Den Ärzten wäre es wahrscheinlich am liebsten, wenn Sayid und Max spätestens morgen in einem Flugzeug nach England säßen. Aber Max wollte nicht zurück. Noch nicht. Der Angriff auf ihn im Kajak war offensichtlich als Rache dafür gedacht gewesen, dass er Sophie am Abend zuvor aus der Patsche geholfen hatte. Wenn diese Gangster, die mit vom Aussterben bedrohten Tieren handelten, die Tiere über die Berge in spanische Häfen und von dort weiter nach Frankreich und ins übrige Europa brachten, dann war Max hier genau am Brennpunkt des Geschehens.
Auch wenn die Tierschmuggler offenbar annahmen, dass er und Sophie etwas miteinander zu tun hatten, schien ihm das wirkliche Geheimnis ganz woanders zu liegen.

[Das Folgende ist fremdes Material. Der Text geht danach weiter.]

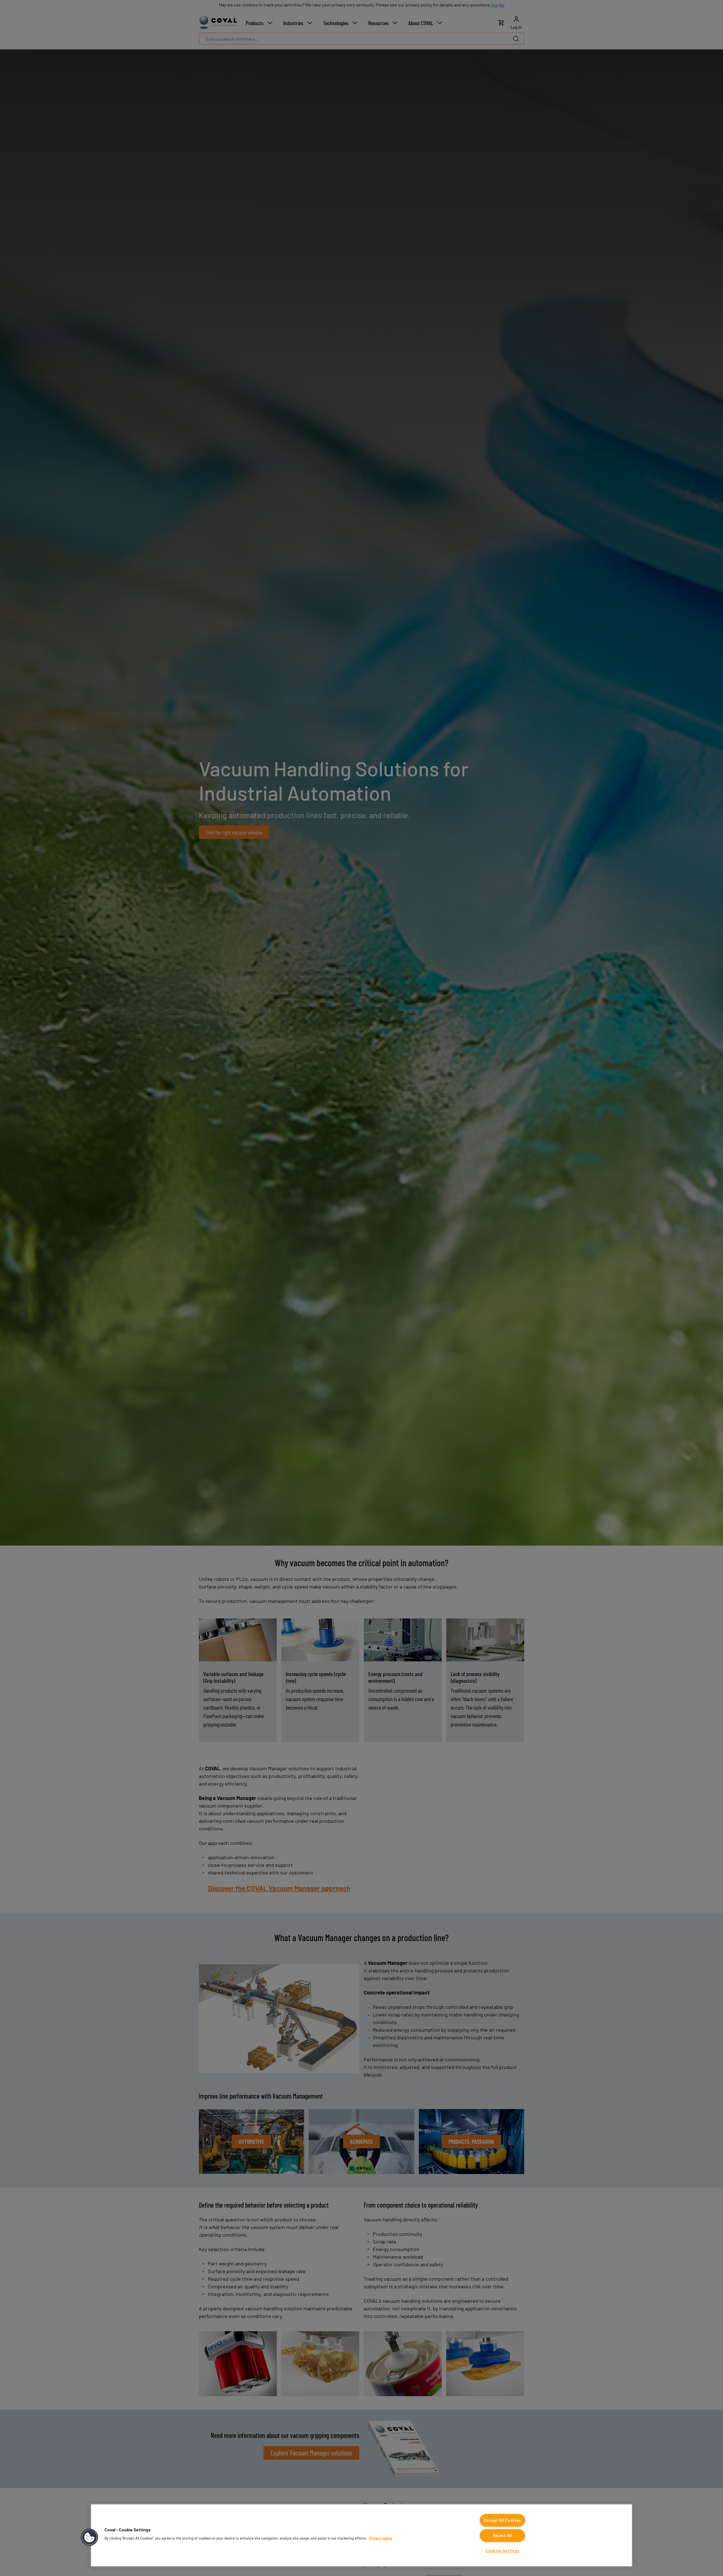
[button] (89, 2537)
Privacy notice (380, 2538)
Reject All (502, 2535)
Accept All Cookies (502, 2520)
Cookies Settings (502, 2550)
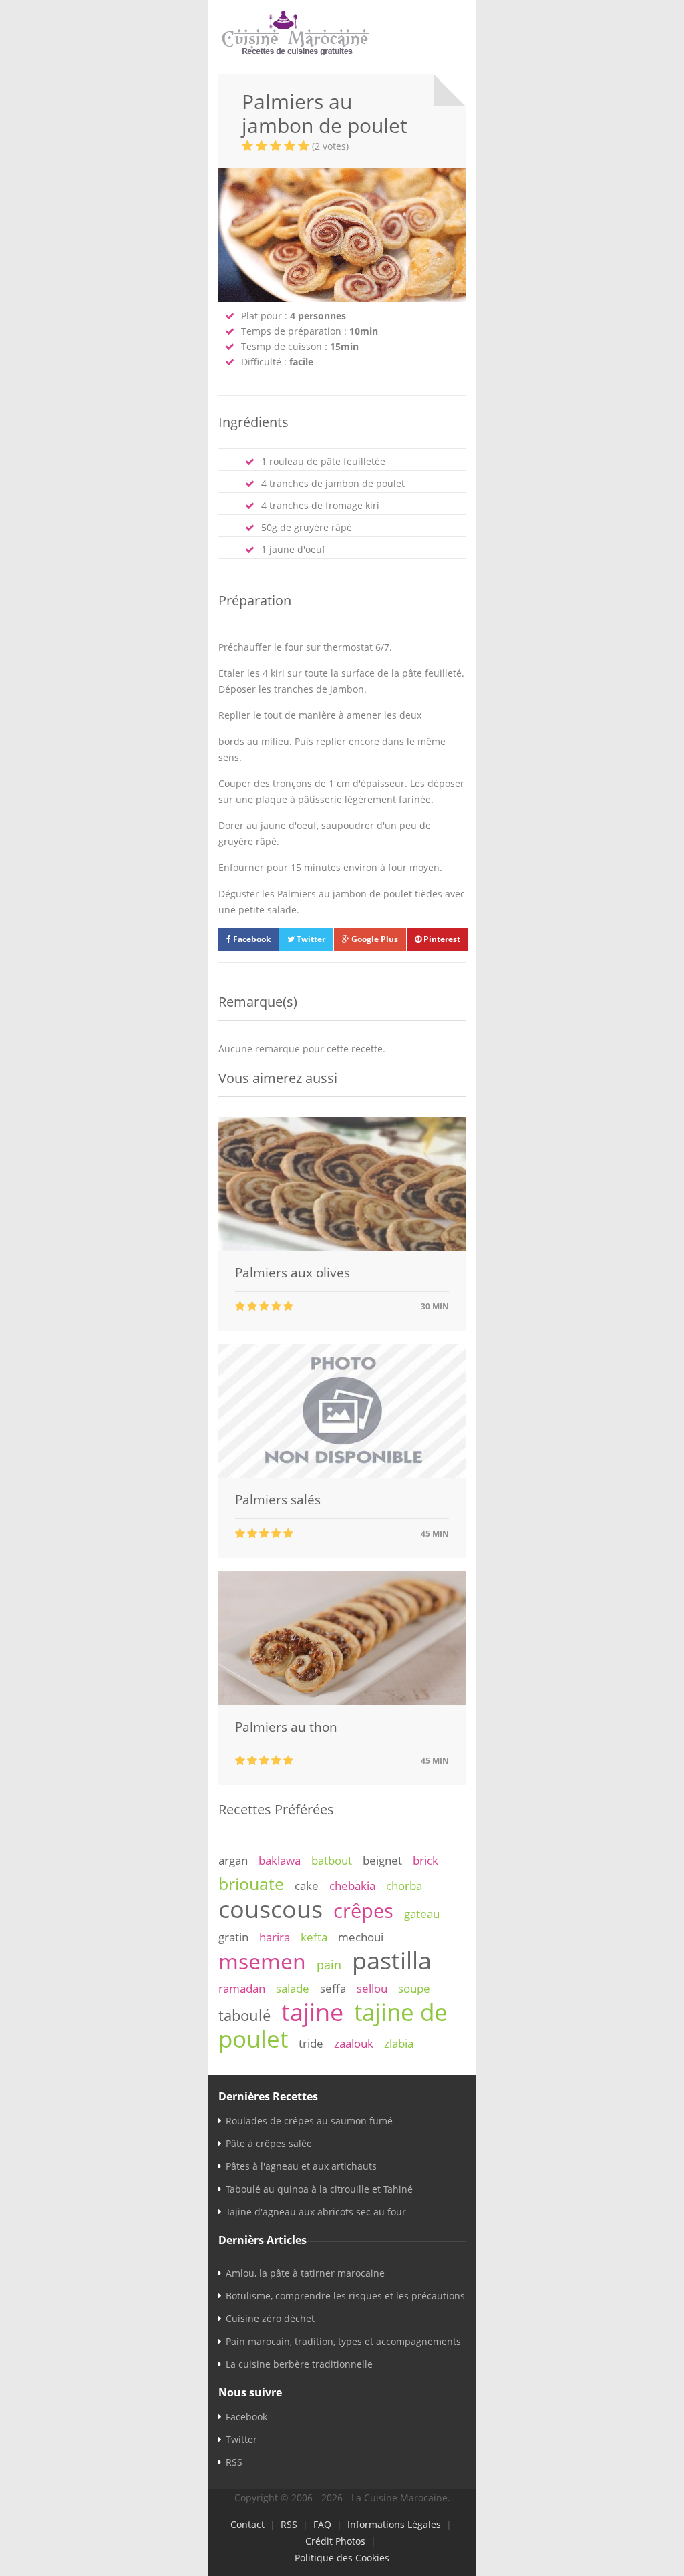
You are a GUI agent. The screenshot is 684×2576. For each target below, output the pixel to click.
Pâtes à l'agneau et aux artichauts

Verfolgt und angeschossen hatte Zabala sich noch unmittelbar vor seinem Tod enorme Mühe gegeben, sich den Rosenkranz und den Anhänger vom Hals zu reißen. Noch immer hörte Max die verzweifelte Stimme des Mannes, mit der er ihn, bevor er in den Tod stürzte, so eindringlich anflehte, eine Abtei aufzusuchen und dort irgendetwas mit einem Krokodil und einer Schlange herauszufinden.